Working with SQL Server 2005 – SQL 2005 Tutorial – Learn SQL Part 1
Welcome to the course Working with SQL Server Database Objects. This course aims to teach advanced features of SQL Server 2005 such as Indexes, Stored Procedures, Triggers and Views.
In a database when data is entered or modified, the entered values need to be valid and accurate. Also, if any modification or deletion is carried out on the data, the change should reflect in all the relevant places in the database. This ensures the validity and consistency of data at all times, hence maintaining data integrity. Integrity of data can be maintained by specifying certain checks at the time of creating and modifying tables and then applying those checks when handling data.
Data integrity needs to be maintained for data to be useful. You need to ensure the correctness and consistency of the data at all times. There are certain rules that help in maintaining the accuracy and consistency of data. These are:
- No two records in a table can have the exact same values in all the columns.

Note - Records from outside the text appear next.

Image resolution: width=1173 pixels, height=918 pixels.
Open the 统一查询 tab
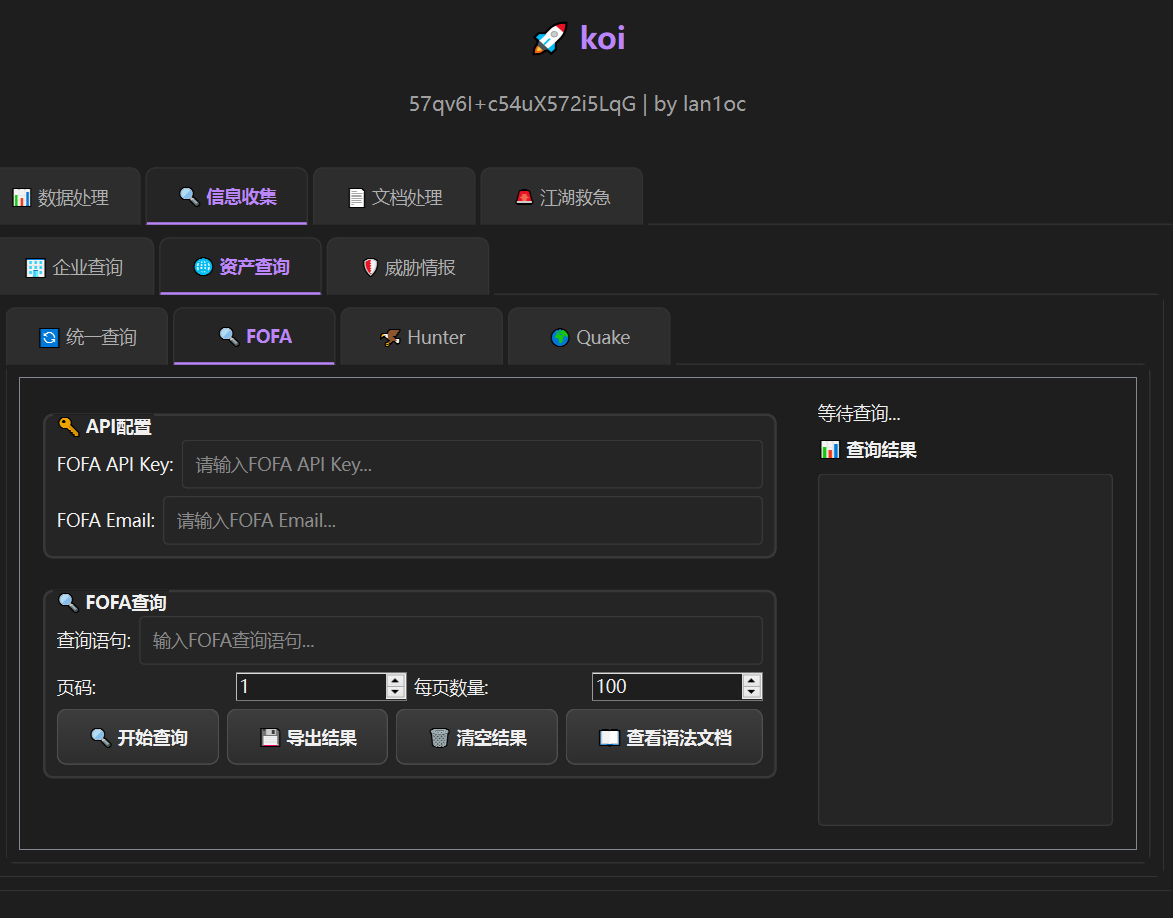(88, 337)
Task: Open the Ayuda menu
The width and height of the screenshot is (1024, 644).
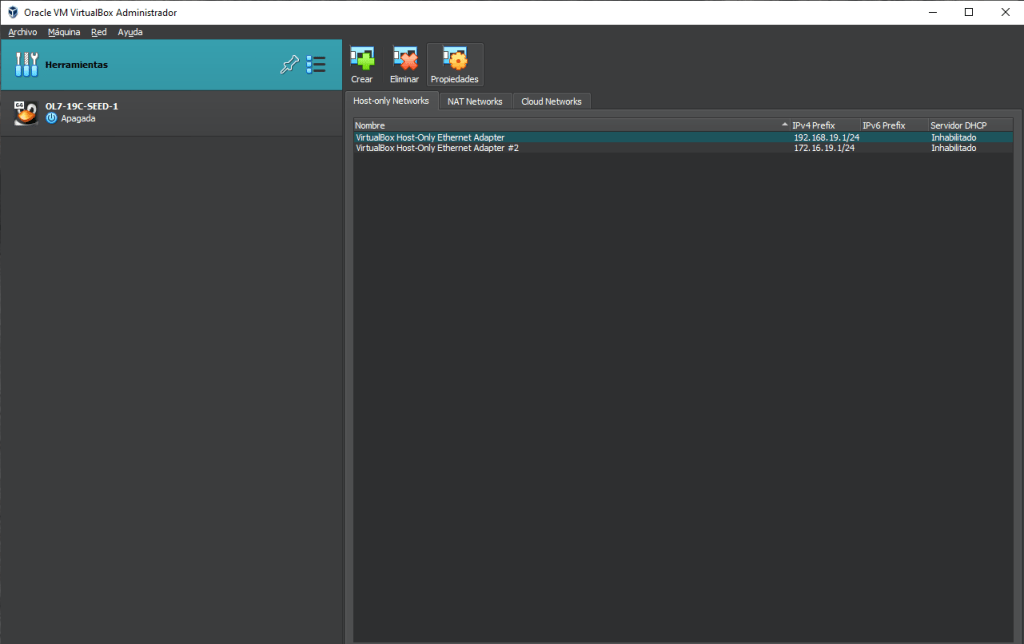Action: (130, 32)
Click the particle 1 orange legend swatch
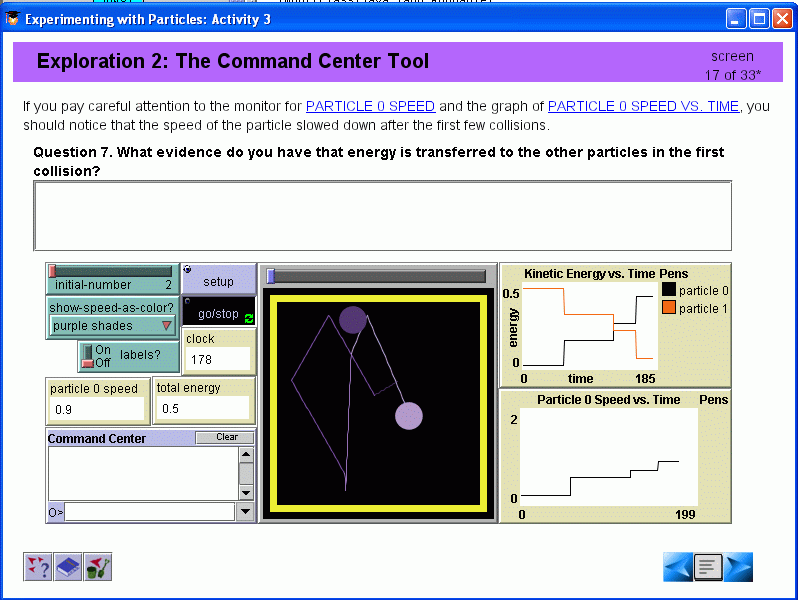The height and width of the screenshot is (600, 798). [x=668, y=308]
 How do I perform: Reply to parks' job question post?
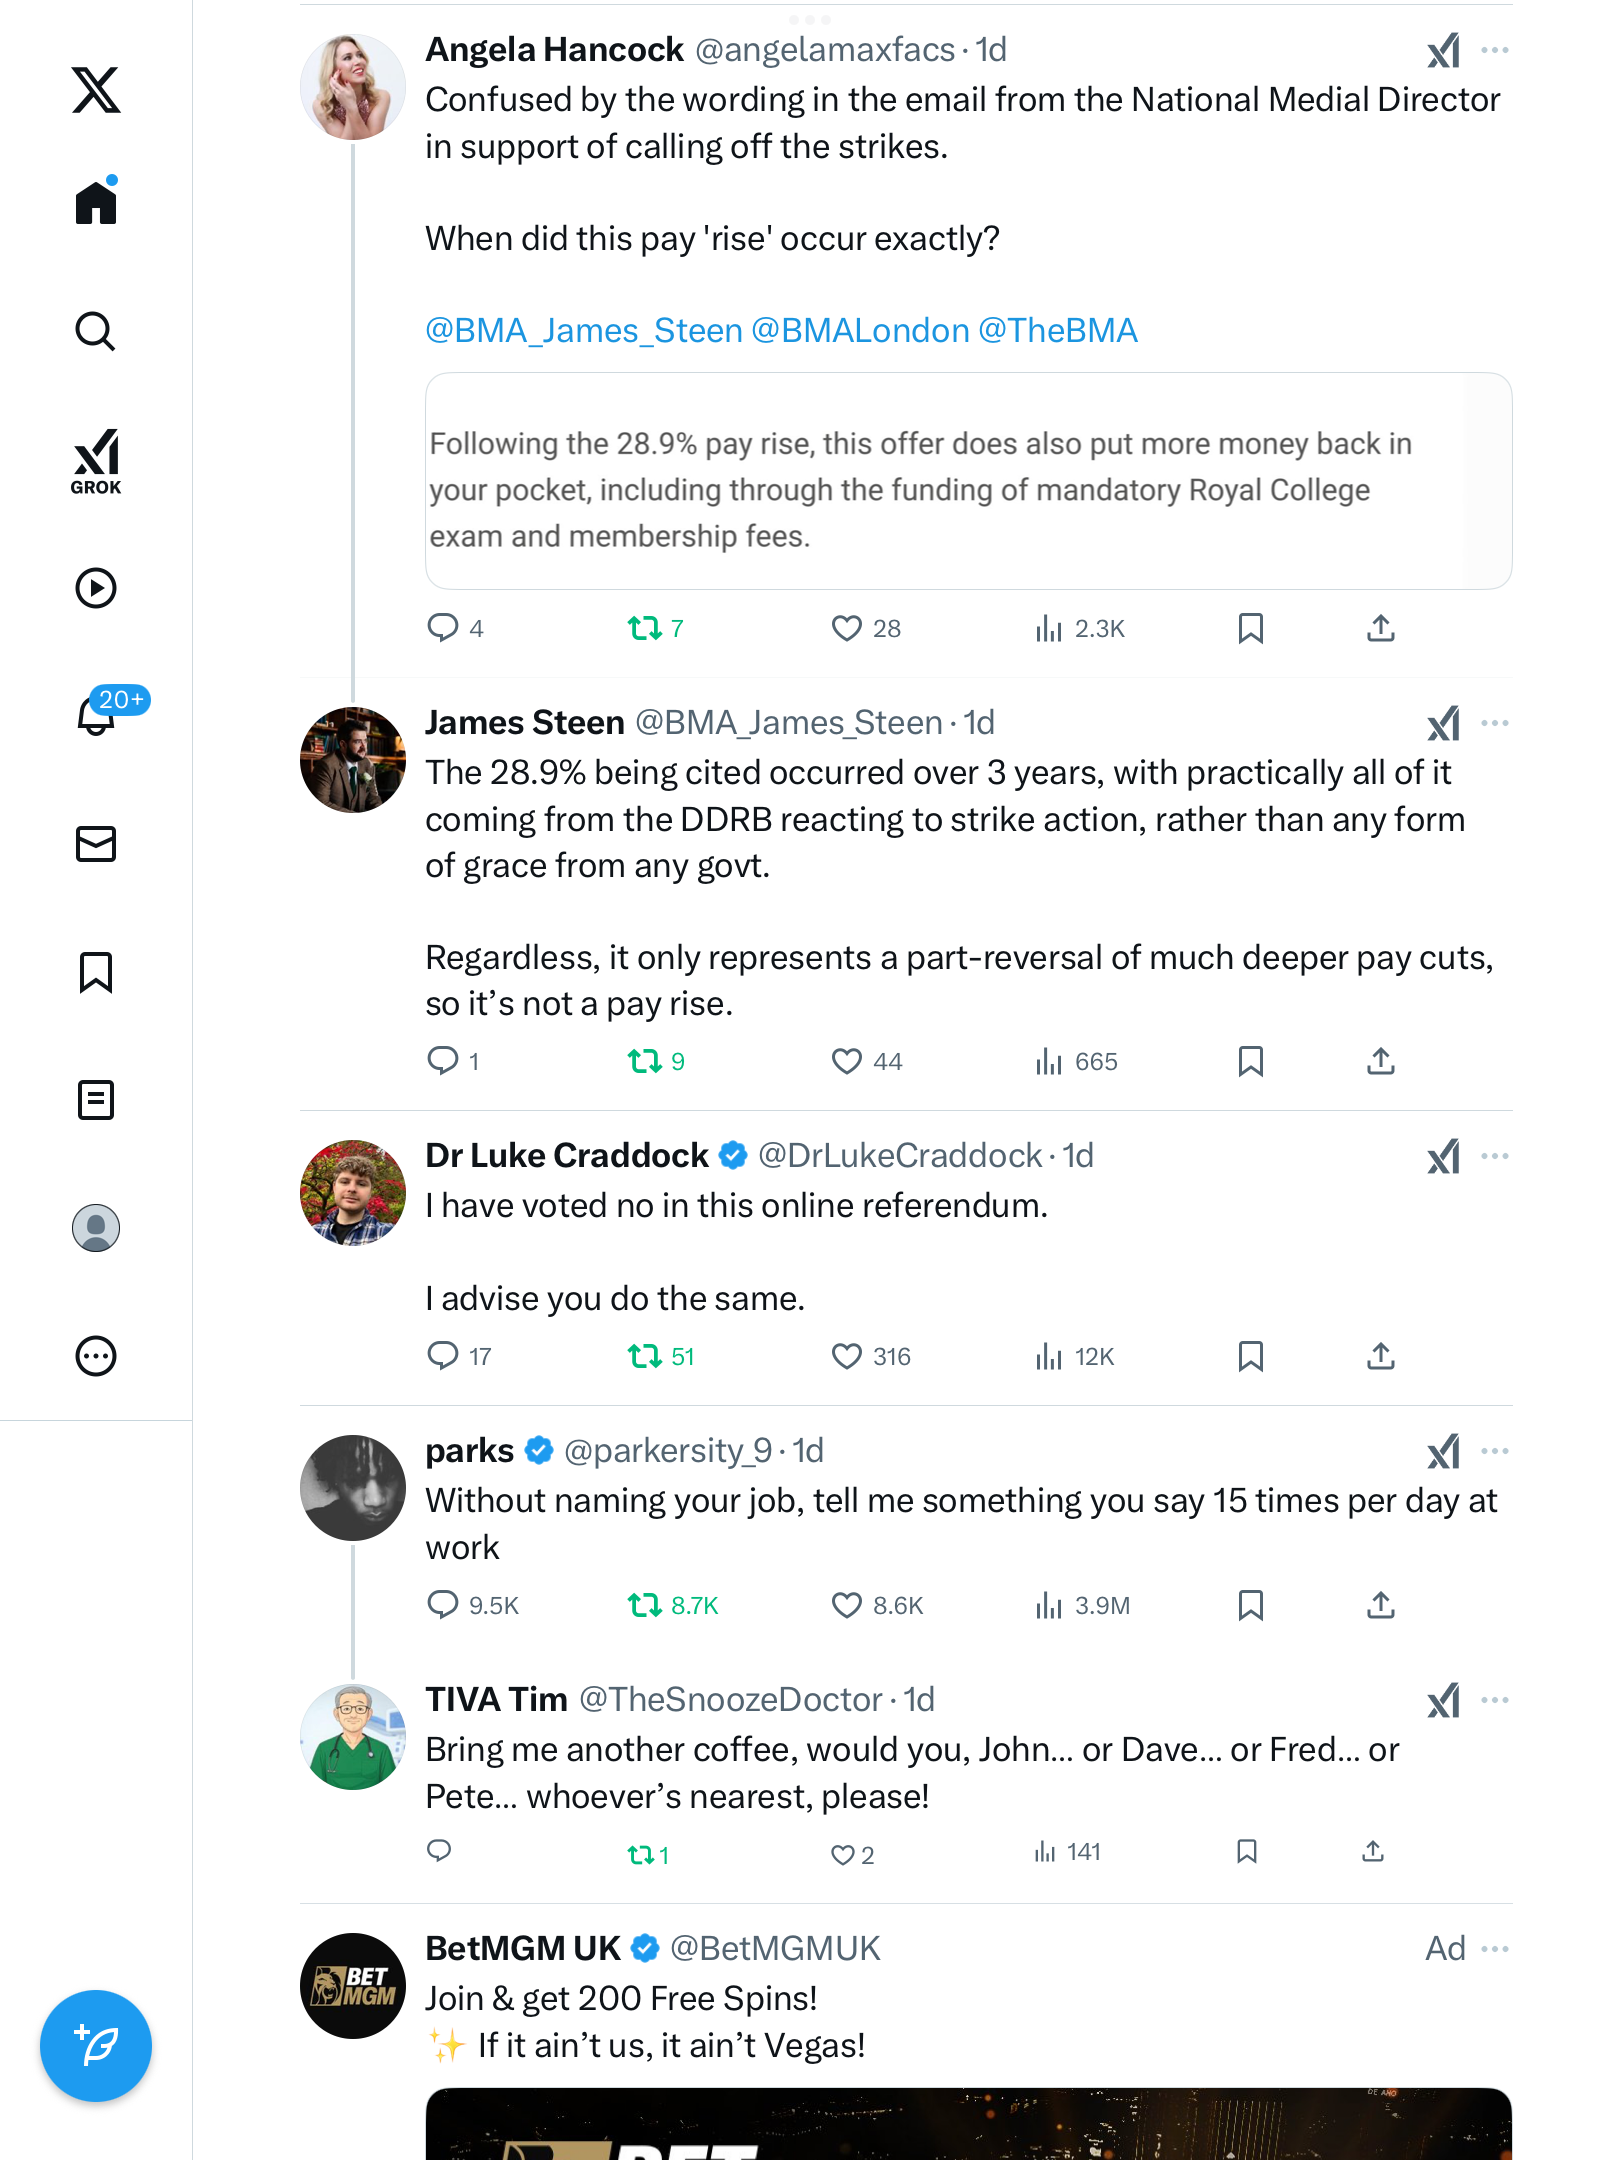pos(443,1605)
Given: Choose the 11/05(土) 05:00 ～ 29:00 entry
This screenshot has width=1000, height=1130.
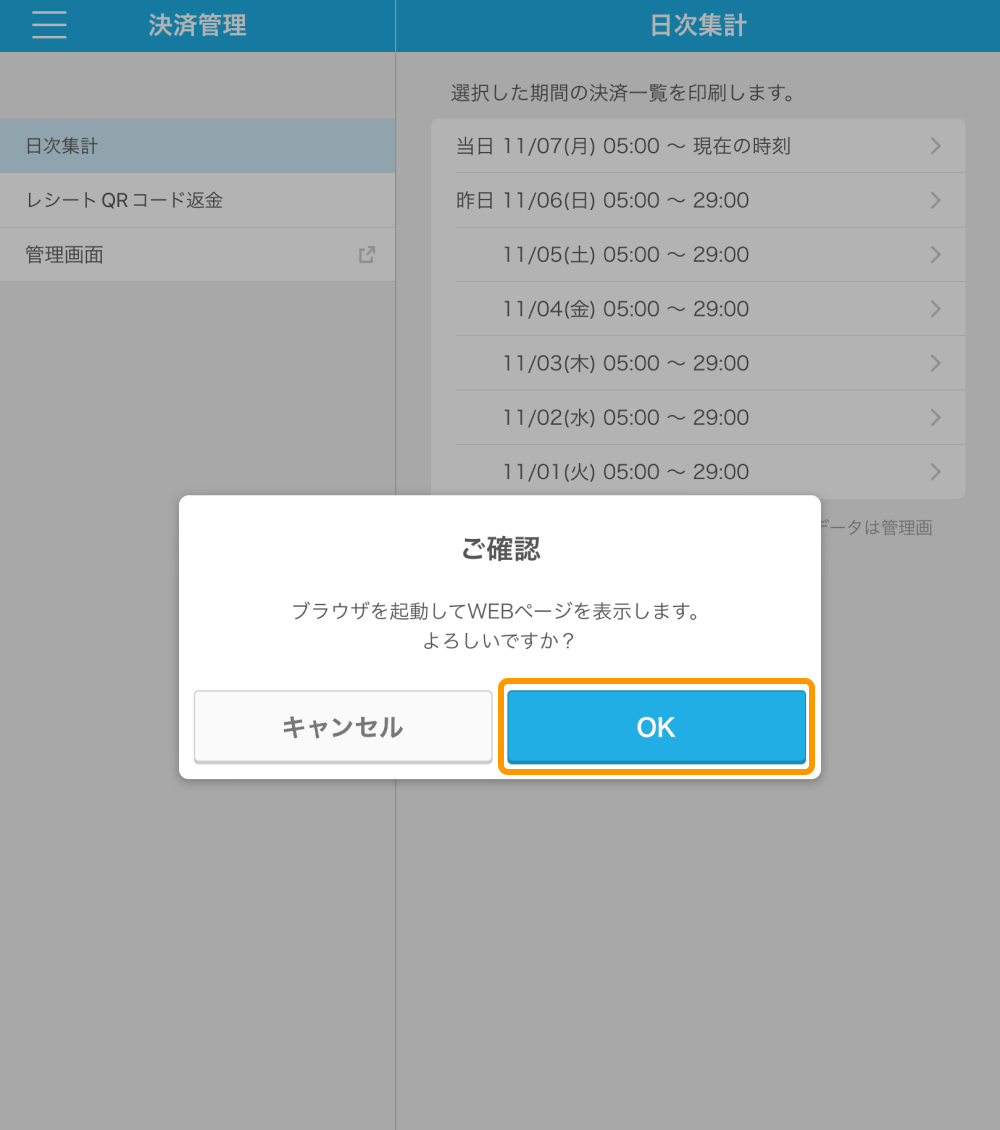Looking at the screenshot, I should (x=625, y=255).
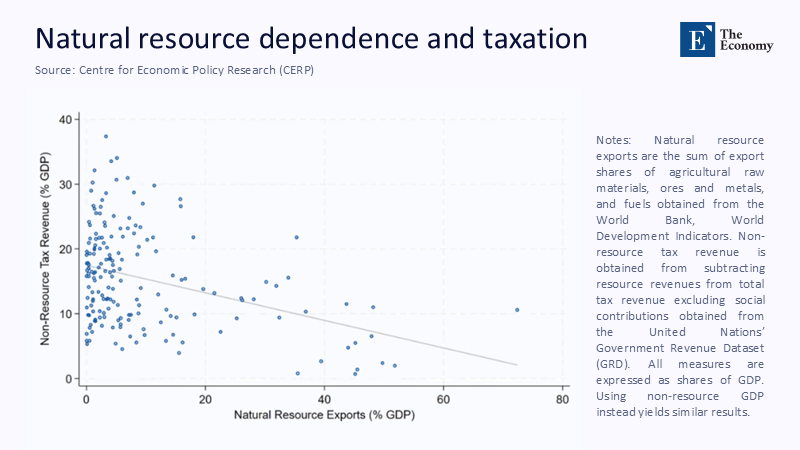Viewport: 800px width, 450px height.
Task: Click the 10 tick on the y-axis
Action: click(x=67, y=314)
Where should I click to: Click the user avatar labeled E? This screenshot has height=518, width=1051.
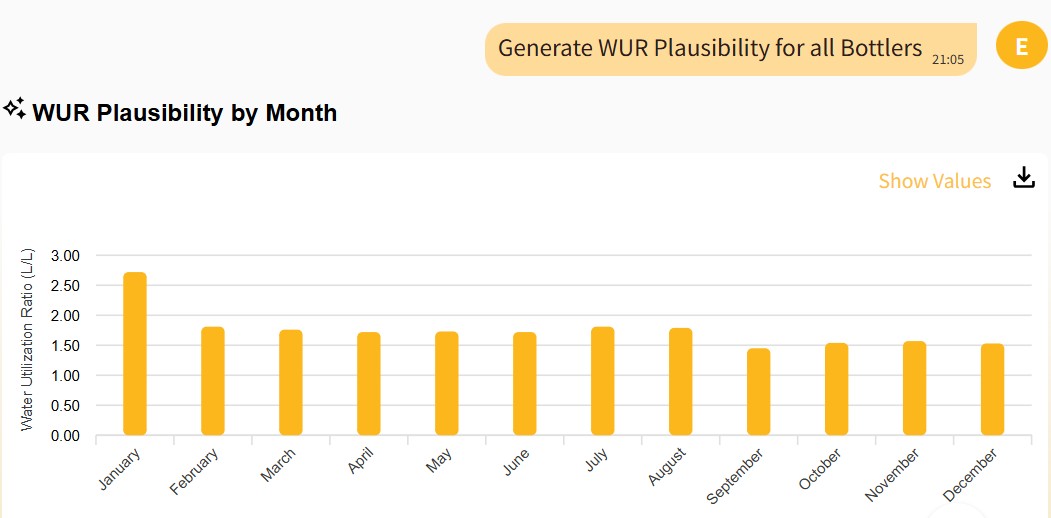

- Only valid data values can be inserted.
- The validity of data has to be maintained when data is modified.
When multiple tables are related through a common column, any changes to the data values in that column in one table should be appropriately reflected in the related tables.
In addition to the general rules for maintaining data integrity, you can also incorporate certain business rules specific to your organization.
Business rules are the policies and standards adhered to by an organization in running its operations. These rules ensure that the data entered in the database conforms to company standards. For example, the business rules of a bank can specify the maximum amount of loan and the maximum duration for loan repayment based on a person’s education level, current annual income and age.
Enforcing Data Integrity
The rules for data integrity can be enforced by subjecting the data to various checks and constraints at the time of inserting, updating and deleting data. These checks and constraints are specified in the column or table definition at the time of creating or modifying a table.
SQL Server 2005 supports four mechanisms that allow you to enforce data integrity. These are:
Constraints are properties you can assign to columns in a table to prevent invalid data from being entered into the columns.
- Default Values
You can define default values for columns which do not accept null values. These default values will be inserted in records where these columns are left blank during insertion or modification.
Rules are constraints that can be applied in order to control the data values being entered in a table. Rules are independent of table definitions and can be applied to multiple tables.
A trigger in SQL Server 2005 contains a piece of code made up of Transact-SQL statements that is automatically executed when specified events occur.
Test Your Knowledge
Which of these statements about the mechanisms supported by SQL Server to enforce data integrity are true and which statements are false?
- Constraints assist in ensuring data integrity.
- Triggers are values that you can define on a column or a group of columns.
- Rules are the constraints that you can apply to multiple tables.
- Rules are independent of table definitions.
- Defaults are the codes automatically executed when a specified event occurs.